Exercise requirements –
A single number is needed: how many lines of the data below contain "more".

(Pixel coordinate grounding data)
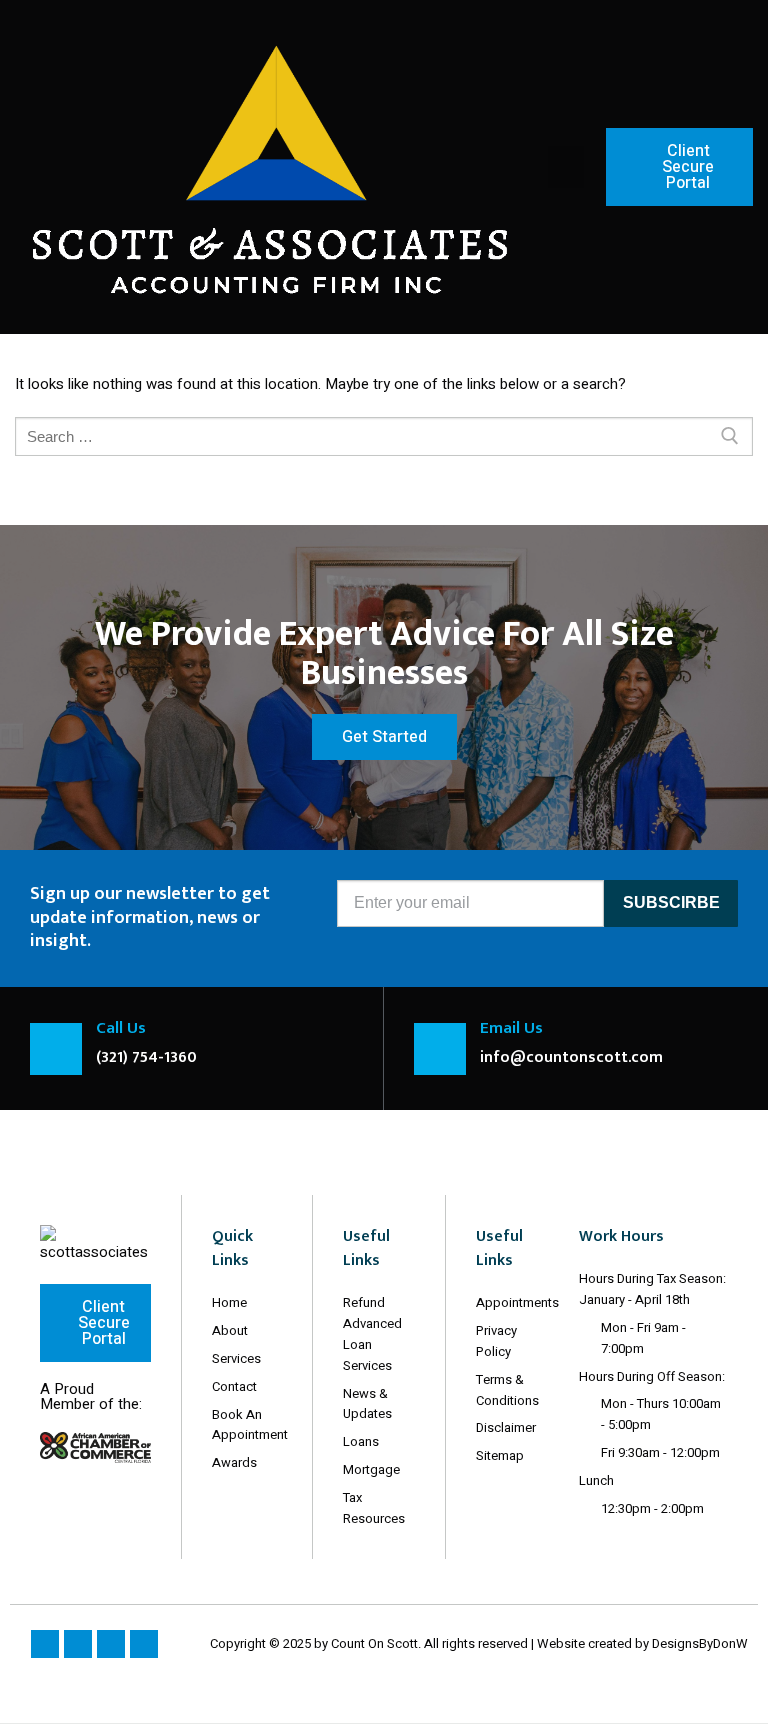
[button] (566, 167)
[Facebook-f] (45, 1644)
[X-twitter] (111, 1644)
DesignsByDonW (700, 1643)
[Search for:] (384, 436)
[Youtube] (144, 1644)
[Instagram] (78, 1644)
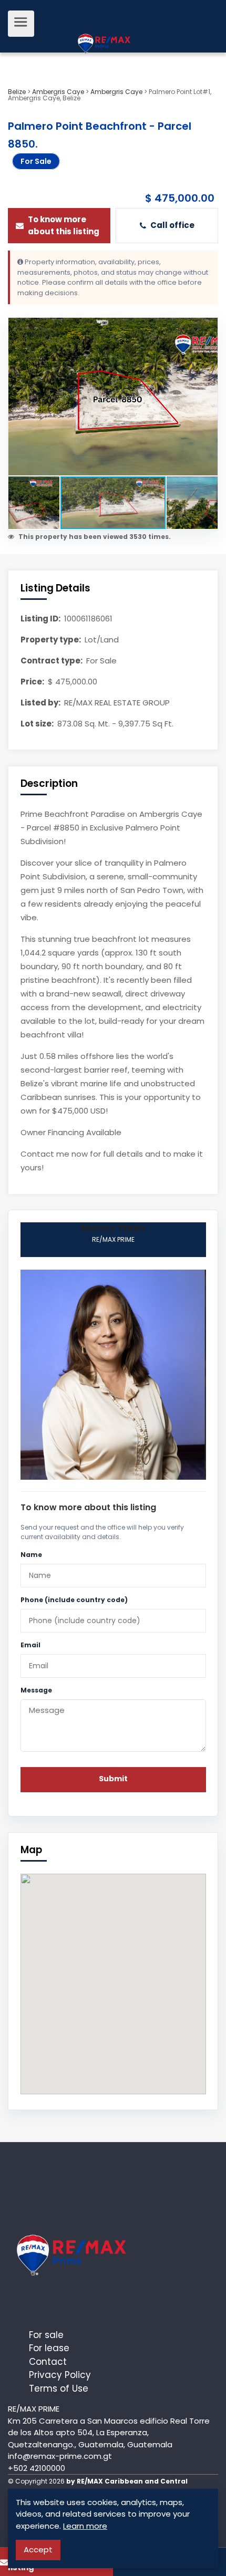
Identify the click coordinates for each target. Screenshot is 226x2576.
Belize (17, 91)
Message (36, 1690)
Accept (38, 2549)
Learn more (85, 2525)
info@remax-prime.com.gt (60, 2455)
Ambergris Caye (58, 91)
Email (30, 1644)
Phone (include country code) (74, 1599)
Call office (172, 225)
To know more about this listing (63, 225)
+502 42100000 (36, 2468)
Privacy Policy (60, 2375)
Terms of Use (58, 2388)
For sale (46, 2335)
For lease (49, 2348)
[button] (208, 327)
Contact (48, 2361)
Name (31, 1554)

Written solution –
2